Wednesday, February 18, 2015

Referral: VDU Blog On Closure Of Guangdong’s Live Markets

Photo: ©FAO/Tariq Tinazay

Credit FAO



# 9725


Amid news of another H7N9 case reported from Guangdong Province (see CHP notified of additional human case of avian influenza A(H7N9) in Guangdong),  Dr. Ian Mackay weighs in with a blog on the importance of closing live bird markets (LBMs)  in China in order to reduce the spread of the virus.


Follow the link to read:


Guangdong sees sense among the feathers...

Guangdong province in southern China is suspending its poultry markets. All of them. From 15-Feb to 28-Feb.[1] While the closures are only for 2-weeks, this will be very important for stopping human cases of avian influenza, particularity of the H7N9 subtype, during the bustling spring period in China.

Live poultry market closures also remove a traditional dish of fresh cooked chicken. One can be certain that no-one will die because of the substitution of frozen or factory prepared chicken for a fresh chicken, even if chefs don't succumb to the tantrums of last year and refuse to prepare dishes made from anything but fresh market-selected poultry. One can be equally certain that if the markets remain operating during the peak season for influenza virus circulation as they have been, that human infections, and deaths, due to H7N9 infections, will also continue

(Continue . . . )



Last summer, in CDC: Risk Factors Involved With H7N9 Infection we looked at a case-control study conducted by an international group of scientists, including researchers from both the Chinese and the US CDC which concluded.


Exposures to poultry in markets were associated with A(H7N9) virus infection, even without poultry contact. China should consider permanently closing live poultry markets or aggressively pursuing control measures to prevent spread of this emerging pathogen. 

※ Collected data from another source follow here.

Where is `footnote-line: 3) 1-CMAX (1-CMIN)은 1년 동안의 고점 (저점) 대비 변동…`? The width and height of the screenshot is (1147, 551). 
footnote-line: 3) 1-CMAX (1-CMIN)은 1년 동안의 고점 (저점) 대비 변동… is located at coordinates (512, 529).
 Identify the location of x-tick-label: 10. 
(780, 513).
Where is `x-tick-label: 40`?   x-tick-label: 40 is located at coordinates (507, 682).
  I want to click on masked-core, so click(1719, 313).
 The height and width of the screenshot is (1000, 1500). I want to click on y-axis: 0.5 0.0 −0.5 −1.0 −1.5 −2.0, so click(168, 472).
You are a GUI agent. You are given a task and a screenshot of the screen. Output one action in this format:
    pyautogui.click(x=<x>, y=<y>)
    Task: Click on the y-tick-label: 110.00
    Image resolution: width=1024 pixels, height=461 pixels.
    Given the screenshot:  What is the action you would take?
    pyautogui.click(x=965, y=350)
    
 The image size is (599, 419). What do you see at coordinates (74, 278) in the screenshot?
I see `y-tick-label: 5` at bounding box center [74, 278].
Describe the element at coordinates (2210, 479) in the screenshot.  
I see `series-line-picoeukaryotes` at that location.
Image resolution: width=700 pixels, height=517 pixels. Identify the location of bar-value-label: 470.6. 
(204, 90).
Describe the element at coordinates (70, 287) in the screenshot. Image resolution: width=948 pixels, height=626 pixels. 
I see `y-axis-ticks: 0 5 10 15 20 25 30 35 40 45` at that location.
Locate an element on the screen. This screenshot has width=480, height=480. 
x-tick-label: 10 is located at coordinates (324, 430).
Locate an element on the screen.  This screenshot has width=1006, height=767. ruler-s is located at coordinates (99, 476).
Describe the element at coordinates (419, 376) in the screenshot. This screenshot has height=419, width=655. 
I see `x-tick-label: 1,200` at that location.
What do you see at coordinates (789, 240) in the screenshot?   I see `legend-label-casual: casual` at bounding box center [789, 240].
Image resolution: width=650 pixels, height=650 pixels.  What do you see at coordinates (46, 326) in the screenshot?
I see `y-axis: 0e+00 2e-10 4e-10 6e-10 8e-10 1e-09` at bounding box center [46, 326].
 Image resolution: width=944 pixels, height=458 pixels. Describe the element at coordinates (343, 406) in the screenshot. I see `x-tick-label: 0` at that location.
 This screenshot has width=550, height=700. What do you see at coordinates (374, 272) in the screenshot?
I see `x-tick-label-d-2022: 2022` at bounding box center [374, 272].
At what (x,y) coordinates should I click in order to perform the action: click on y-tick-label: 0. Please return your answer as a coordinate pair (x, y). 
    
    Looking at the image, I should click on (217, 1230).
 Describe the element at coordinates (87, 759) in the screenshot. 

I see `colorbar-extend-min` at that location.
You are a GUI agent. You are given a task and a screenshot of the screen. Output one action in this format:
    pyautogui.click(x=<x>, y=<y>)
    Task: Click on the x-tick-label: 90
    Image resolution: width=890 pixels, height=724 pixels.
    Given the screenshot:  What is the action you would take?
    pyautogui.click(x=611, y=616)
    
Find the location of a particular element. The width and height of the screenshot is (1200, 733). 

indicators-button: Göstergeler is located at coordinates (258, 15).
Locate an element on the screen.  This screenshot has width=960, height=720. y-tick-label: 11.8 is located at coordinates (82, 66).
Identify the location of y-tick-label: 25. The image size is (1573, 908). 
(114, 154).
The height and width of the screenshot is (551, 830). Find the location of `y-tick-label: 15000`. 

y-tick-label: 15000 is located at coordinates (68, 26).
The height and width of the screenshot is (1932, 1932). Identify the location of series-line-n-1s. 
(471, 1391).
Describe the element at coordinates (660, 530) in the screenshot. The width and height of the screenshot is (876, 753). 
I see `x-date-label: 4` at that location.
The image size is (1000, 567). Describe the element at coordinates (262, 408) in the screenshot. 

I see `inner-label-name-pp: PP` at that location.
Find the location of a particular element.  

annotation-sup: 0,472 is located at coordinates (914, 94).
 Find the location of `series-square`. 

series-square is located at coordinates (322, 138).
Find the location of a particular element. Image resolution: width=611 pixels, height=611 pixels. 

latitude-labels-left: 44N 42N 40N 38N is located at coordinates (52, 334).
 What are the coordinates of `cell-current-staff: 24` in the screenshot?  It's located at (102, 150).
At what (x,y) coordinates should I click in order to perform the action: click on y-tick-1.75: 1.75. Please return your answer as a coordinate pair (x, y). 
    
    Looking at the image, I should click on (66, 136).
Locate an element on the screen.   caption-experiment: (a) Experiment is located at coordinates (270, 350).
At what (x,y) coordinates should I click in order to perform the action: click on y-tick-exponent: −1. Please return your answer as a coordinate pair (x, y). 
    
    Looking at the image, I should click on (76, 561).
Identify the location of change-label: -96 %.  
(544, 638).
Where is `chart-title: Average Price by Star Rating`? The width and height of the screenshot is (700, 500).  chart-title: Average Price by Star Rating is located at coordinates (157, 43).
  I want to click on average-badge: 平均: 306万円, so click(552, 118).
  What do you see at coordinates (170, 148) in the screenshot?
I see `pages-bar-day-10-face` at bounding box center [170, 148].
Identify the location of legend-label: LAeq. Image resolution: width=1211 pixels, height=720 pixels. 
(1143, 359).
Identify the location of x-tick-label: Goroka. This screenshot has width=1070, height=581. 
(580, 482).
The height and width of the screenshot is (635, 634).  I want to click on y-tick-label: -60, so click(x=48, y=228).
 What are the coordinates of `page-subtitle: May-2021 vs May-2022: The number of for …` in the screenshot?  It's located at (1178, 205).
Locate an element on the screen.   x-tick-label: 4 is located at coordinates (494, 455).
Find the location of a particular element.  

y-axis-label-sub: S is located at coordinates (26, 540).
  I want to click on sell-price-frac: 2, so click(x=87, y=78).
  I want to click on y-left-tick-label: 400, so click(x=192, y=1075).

In October of 2013 we saw another study (see The Lancet: Poultry Market Closure Effect On H7N9 Transmission) which found:


Closure of LPMs reduced the mean daily number of infections by 99% (95% credibility interval 93—100%) in Shanghai, by 99% (92—100%) in Hangzhou, by 97% (68—100%) in Huzhou, and by 97% (81—100%) in Nanjing. Because LPMs were the predominant source of exposure to avian influenza A H7N9 virus for confirmed cases in these cities, we estimated that the mean incubation period was 3·3 days (1·4—5·7).

Despite the evidence that it would greatly reduce the transmission of the virus, closing LMBs is a hard sell to the Chinese public. Purchasing live market birds is deeply ingrained in the culture, as it reassures the buyer that the bird is both fresh and healthy. 


China, Indonesia, and other countries have attempted to close or strictly regulate live bird markets in the past – only to be met with tremendous public resistance (see 2009 blog China Announces Plan To Shut Down Live Poultry Markets In Many Cities)


That ambitious plan, announced more than 5 years ago to `shut live poultry markets in all large and medium-sized cities throughout China’, obviously never happened.


While the temporary closure of markets Guangdong will hopefully reduce the impact of this year’s H7N9 outbreak, as Ian points out temporary closures are only expected to provide temporary relief.